* [Exercise] For this exercise, repeat the records below exactly as written.

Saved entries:
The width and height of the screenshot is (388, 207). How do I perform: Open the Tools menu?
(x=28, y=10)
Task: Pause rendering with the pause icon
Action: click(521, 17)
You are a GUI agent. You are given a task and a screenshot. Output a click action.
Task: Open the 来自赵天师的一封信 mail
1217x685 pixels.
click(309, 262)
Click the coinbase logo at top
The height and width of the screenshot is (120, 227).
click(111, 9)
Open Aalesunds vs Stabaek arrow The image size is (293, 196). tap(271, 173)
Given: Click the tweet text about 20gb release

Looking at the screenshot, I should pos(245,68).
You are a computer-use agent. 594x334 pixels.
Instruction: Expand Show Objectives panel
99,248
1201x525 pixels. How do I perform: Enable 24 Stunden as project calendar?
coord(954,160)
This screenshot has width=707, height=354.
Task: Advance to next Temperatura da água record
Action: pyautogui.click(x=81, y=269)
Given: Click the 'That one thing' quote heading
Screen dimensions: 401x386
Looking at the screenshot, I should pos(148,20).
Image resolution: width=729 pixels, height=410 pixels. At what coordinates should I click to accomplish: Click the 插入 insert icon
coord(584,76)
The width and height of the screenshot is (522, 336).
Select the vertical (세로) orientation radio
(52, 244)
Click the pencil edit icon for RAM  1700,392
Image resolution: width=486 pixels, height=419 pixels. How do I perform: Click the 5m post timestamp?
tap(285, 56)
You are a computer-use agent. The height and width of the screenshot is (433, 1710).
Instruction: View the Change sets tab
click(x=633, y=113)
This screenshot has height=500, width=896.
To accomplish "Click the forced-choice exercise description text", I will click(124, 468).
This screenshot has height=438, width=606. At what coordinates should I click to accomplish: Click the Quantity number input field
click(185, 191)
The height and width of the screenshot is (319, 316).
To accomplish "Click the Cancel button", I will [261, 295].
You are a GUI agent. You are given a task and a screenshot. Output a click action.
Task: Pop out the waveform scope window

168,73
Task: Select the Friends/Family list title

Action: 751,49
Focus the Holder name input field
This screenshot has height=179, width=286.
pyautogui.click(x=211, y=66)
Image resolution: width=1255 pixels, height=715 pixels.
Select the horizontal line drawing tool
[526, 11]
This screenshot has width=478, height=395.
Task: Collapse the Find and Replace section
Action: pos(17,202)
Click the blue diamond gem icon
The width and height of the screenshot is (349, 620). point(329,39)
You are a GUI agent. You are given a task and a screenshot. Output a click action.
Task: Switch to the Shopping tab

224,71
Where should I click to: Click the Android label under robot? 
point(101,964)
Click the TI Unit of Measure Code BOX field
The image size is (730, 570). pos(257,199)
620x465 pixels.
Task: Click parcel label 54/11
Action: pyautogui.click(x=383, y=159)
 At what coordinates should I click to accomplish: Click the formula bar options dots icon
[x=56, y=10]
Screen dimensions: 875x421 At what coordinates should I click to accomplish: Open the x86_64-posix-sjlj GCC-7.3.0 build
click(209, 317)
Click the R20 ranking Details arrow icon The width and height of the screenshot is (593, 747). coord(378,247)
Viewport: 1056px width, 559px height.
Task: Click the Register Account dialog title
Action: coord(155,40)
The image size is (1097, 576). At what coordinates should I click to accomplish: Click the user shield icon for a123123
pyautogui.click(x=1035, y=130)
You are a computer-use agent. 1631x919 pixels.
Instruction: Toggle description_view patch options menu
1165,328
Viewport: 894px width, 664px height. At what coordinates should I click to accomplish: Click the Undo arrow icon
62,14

* [Completed exercise]
The width and height of the screenshot is (388, 207). How do I perform: Open the Tools menu?
(x=28, y=10)
Task: Pause rendering with the pause icon
Action: click(521, 17)
You are a GUI agent. You are given a task and a screenshot. Output a click action.
Task: Open the 来自赵天师的一封信 mail
1217x685 pixels.
click(309, 262)
Click the coinbase logo at top
The height and width of the screenshot is (120, 227).
click(111, 9)
Open Aalesunds vs Stabaek arrow The image size is (293, 196). tap(271, 173)
Given: Click the tweet text about 20gb release

Looking at the screenshot, I should pos(245,68).
You are a computer-use agent. 594x334 pixels.
Instruction: Expand Show Objectives panel
99,248
1201x525 pixels. How do I perform: Enable 24 Stunden as project calendar?
coord(954,160)
This screenshot has width=707, height=354.
Task: Advance to next Temperatura da água record
Action: pyautogui.click(x=81, y=269)
Given: Click the 'That one thing' quote heading
Screen dimensions: 401x386
Looking at the screenshot, I should pos(148,20).
Image resolution: width=729 pixels, height=410 pixels. At what coordinates should I click to accomplish: Click the 插入 insert icon
coord(584,76)
The width and height of the screenshot is (522, 336).
Select the vertical (세로) orientation radio
(52, 244)
Click the pencil edit icon for RAM  1700,392
Image resolution: width=486 pixels, height=419 pixels. How do I perform: Click the 5m post timestamp?
tap(285, 56)
You are a computer-use agent. The height and width of the screenshot is (433, 1710).
Instruction: View the Change sets tab
click(x=633, y=113)
This screenshot has height=500, width=896.
To accomplish "Click the forced-choice exercise description text", I will click(124, 468).
This screenshot has height=438, width=606. At what coordinates should I click to accomplish: Click the Quantity number input field
click(185, 191)
The height and width of the screenshot is (319, 316).
To accomplish "Click the Cancel button", I will [261, 295].
You are a GUI agent. You are given a task and a screenshot. Output a click action.
Task: Pop out the waveform scope window

168,73
Task: Select the Friends/Family list title

Action: 751,49
Focus the Holder name input field
This screenshot has height=179, width=286.
pyautogui.click(x=211, y=66)
Image resolution: width=1255 pixels, height=715 pixels.
Select the horizontal line drawing tool
[526, 11]
This screenshot has width=478, height=395.
Task: Collapse the Find and Replace section
Action: pos(17,202)
Click the blue diamond gem icon
The width and height of the screenshot is (349, 620). point(329,39)
You are a GUI agent. You are given a task and a screenshot. Output a click action.
Task: Switch to the Shopping tab

224,71
Where should I click to: Click the Android label under robot? 
point(101,964)
Click the TI Unit of Measure Code BOX field
The image size is (730, 570). pos(257,199)
620x465 pixels.
Task: Click parcel label 54/11
Action: pyautogui.click(x=383, y=159)
 At what coordinates should I click to accomplish: Click the formula bar options dots icon
[x=56, y=10]
Screen dimensions: 875x421 At what coordinates should I click to accomplish: Open the x86_64-posix-sjlj GCC-7.3.0 build
click(209, 317)
Click the R20 ranking Details arrow icon The width and height of the screenshot is (593, 747). coord(378,247)
Viewport: 1056px width, 559px height.
Task: Click the Register Account dialog title
Action: coord(155,40)
The image size is (1097, 576). At what coordinates should I click to accomplish: Click the user shield icon for a123123
pyautogui.click(x=1035, y=130)
You are a computer-use agent. 1631x919 pixels.
Instruction: Toggle description_view patch options menu
1165,328
Viewport: 894px width, 664px height. At what coordinates should I click to accomplish: Click the Undo arrow icon
62,14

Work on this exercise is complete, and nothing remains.